◆ **EXERCISE BRIEF**
Render each line of the listing below as one string in a JSON list, skipping blank lines. Include every line of the listing.

◆ **EXERCISE DATA**
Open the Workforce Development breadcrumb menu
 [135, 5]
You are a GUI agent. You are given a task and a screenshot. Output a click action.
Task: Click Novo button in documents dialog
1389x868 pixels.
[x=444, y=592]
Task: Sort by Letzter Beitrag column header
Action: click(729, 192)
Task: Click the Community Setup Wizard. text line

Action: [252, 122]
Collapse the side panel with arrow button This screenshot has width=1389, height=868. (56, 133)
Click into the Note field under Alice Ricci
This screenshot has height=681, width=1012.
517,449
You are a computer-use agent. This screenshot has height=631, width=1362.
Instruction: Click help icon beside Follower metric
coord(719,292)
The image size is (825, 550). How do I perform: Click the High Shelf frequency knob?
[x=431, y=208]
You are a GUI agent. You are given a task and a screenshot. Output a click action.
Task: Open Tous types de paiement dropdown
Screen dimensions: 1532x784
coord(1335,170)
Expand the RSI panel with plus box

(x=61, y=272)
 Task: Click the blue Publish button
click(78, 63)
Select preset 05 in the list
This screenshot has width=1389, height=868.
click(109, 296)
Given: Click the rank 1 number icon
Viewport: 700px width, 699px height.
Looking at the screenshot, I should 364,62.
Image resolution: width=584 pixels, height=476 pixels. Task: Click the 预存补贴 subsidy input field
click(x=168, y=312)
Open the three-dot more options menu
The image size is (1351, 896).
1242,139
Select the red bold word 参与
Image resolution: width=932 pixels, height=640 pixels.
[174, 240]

◆ **REPLY TO THE EXERCISE**
[
  "Open the Workforce Development breadcrumb menu",
  " [135, 5]",
  "You are a GUI agent. You are given a task and a screenshot. Output a click action.",
  "Task: Click Novo button in documents dialog",
  "1389x868 pixels.",
  "[x=444, y=592]",
  "Task: Sort by Letzter Beitrag column header",
  "Action: click(729, 192)",
  "Task: Click the Community Setup Wizard. text line",
  "Action: [252, 122]",
  "Collapse the side panel with arrow button This screenshot has width=1389, height=868. (56, 133)",
  "Click into the Note field under Alice Ricci",
  "This screenshot has height=681, width=1012.",
  "517,449",
  "You are a computer-use agent. This screenshot has height=631, width=1362.",
  "Instruction: Click help icon beside Follower metric",
  "coord(719,292)",
  "The image size is (825, 550). How do I perform: Click the High Shelf frequency knob?",
  "[x=431, y=208]",
  "You are a GUI agent. You are given a task and a screenshot. Output a click action.",
  "Task: Open Tous types de paiement dropdown",
  "Screen dimensions: 1532x784",
  "coord(1335,170)",
  "Expand the RSI panel with plus box",
  "(x=61, y=272)",
  " Task: Click the blue Publish button",
  "click(78, 63)",
  "Select preset 05 in the list",
  "This screenshot has width=1389, height=868.",
  "click(109, 296)",
  "Given: Click the rank 1 number icon",
  "Viewport: 700px width, 699px height.",
  "Looking at the screenshot, I should 364,62.",
  "Image resolution: width=584 pixels, height=476 pixels. Task: Click the 预存补贴 subsidy input field",
  "click(x=168, y=312)",
  "Open the three-dot more options menu",
  "The image size is (1351, 896).",
  "1242,139",
  "Select the red bold word 参与",
  "Image resolution: width=932 pixels, height=640 pixels.",
  "[174, 240]"
]